**Exercise prompt:** Within the entries below, every line containing "will" is to be copied.
######
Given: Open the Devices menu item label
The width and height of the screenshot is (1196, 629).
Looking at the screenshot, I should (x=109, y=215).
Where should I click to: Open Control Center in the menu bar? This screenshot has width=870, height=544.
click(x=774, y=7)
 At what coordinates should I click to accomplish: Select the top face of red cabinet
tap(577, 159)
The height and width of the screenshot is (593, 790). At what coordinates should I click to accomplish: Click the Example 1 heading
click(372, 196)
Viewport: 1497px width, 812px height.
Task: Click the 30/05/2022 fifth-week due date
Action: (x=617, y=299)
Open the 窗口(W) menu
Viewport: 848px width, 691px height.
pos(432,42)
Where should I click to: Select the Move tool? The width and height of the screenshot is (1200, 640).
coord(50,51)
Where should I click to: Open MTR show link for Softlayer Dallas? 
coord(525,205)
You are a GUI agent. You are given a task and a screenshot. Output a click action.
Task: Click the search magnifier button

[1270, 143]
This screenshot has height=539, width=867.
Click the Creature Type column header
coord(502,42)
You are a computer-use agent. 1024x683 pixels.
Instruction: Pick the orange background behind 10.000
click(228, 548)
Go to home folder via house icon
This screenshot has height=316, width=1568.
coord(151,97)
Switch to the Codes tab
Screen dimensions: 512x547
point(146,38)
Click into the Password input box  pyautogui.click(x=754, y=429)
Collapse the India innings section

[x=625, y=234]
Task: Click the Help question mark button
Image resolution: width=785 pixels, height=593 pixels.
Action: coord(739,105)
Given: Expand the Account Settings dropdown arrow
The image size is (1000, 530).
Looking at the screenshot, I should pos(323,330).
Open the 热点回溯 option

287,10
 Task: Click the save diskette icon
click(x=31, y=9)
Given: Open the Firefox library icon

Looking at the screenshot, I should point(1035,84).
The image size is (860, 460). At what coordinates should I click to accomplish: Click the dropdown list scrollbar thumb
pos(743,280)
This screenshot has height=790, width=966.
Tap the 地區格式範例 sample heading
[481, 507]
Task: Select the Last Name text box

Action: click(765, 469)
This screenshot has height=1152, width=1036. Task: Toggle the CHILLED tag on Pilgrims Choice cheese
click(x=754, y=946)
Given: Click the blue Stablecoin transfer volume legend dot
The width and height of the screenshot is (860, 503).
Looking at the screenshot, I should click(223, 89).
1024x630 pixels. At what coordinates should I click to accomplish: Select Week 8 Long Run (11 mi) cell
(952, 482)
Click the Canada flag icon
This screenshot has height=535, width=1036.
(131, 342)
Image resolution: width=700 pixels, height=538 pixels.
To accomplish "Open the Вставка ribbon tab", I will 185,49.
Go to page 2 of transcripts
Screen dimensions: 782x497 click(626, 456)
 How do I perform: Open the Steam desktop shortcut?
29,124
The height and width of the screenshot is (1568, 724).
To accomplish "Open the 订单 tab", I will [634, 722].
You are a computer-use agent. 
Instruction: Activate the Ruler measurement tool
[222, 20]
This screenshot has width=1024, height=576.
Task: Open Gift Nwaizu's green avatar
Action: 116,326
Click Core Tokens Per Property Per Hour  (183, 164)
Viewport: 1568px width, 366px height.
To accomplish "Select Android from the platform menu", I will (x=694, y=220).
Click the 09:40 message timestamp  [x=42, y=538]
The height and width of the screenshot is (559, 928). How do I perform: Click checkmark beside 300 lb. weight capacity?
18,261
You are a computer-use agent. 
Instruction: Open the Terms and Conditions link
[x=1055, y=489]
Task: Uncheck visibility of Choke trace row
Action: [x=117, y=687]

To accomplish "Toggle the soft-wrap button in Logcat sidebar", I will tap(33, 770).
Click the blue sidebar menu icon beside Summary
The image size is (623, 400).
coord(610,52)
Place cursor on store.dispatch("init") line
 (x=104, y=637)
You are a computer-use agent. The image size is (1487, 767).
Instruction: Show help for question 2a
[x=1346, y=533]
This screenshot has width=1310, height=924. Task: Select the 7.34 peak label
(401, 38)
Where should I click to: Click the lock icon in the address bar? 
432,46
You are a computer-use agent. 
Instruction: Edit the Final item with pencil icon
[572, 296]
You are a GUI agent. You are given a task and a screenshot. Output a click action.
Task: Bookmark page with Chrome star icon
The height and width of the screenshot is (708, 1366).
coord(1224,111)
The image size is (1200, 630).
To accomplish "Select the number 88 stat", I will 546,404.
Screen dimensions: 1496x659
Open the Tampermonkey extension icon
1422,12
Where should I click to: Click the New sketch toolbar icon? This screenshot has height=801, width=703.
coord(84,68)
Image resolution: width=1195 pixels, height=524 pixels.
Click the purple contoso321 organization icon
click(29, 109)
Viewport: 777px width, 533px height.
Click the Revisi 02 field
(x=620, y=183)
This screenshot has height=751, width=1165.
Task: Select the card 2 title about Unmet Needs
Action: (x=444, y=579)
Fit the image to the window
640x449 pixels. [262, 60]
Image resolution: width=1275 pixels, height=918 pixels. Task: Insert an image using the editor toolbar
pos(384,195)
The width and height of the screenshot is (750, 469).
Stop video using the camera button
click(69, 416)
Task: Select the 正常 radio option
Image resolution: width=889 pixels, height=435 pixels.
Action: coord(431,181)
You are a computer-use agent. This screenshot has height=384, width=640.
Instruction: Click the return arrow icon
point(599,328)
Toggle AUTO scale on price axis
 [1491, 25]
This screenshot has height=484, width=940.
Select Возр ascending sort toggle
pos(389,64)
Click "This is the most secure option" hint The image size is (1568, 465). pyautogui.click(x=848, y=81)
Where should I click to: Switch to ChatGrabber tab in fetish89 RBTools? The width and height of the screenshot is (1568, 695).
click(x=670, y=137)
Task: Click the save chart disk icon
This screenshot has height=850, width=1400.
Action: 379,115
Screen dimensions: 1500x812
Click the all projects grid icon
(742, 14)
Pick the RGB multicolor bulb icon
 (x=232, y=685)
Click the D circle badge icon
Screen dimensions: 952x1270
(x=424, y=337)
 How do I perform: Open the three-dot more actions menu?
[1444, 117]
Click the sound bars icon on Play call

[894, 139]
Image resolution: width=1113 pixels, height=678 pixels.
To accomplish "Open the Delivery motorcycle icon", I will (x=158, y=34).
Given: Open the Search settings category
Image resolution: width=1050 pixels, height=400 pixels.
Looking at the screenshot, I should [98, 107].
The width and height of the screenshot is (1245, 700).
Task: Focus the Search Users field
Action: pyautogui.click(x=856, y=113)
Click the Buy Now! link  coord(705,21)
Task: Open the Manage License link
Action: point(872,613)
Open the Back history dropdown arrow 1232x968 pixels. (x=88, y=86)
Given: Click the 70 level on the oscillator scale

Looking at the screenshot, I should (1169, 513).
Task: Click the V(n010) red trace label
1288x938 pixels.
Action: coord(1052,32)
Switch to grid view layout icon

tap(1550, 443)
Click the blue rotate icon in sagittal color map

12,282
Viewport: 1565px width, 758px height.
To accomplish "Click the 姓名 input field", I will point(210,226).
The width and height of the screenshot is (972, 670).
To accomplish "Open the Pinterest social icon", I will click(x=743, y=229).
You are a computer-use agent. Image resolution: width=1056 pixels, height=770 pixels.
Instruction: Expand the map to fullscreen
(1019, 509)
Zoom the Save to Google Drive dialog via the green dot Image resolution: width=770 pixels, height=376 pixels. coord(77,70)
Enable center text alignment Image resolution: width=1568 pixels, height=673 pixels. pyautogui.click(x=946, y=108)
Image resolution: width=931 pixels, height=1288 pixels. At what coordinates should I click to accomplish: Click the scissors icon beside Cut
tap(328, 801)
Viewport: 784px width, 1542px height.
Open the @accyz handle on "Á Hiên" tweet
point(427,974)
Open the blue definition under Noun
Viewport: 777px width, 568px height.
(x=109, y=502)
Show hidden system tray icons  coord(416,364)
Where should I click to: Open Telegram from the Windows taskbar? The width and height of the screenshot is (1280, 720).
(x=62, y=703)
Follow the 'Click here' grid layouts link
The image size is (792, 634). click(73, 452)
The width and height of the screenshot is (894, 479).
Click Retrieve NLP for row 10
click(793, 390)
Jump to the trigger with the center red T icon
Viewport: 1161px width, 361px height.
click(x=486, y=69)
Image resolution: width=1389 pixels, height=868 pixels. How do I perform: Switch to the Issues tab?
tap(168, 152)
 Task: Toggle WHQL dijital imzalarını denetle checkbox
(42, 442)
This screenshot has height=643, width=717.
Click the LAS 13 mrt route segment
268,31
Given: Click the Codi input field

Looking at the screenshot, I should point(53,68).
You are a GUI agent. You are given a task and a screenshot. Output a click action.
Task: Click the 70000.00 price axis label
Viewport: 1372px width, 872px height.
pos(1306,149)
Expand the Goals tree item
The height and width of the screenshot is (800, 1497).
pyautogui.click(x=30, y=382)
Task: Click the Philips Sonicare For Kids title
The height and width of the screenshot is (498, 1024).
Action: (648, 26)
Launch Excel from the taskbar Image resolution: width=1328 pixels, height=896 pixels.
######
**Output for this task:**
To accomplish "Open the Вставка ribbon tab", I will 185,49.
To accomplish "Open the 订单 tab", I will [634, 722].
To accomplish "Select Android from the platform menu", I will (x=694, y=220).
To accomplish "Toggle the soft-wrap button in Logcat sidebar", I will tap(33, 770).
To accomplish "Select the number 88 stat", I will 546,404.
To accomplish "Open the Delivery motorcycle icon", I will (x=158, y=34).
To accomplish "Click the 姓名 input field", I will point(210,226).
To accomplish "Open the Pinterest social icon", I will click(x=743, y=229).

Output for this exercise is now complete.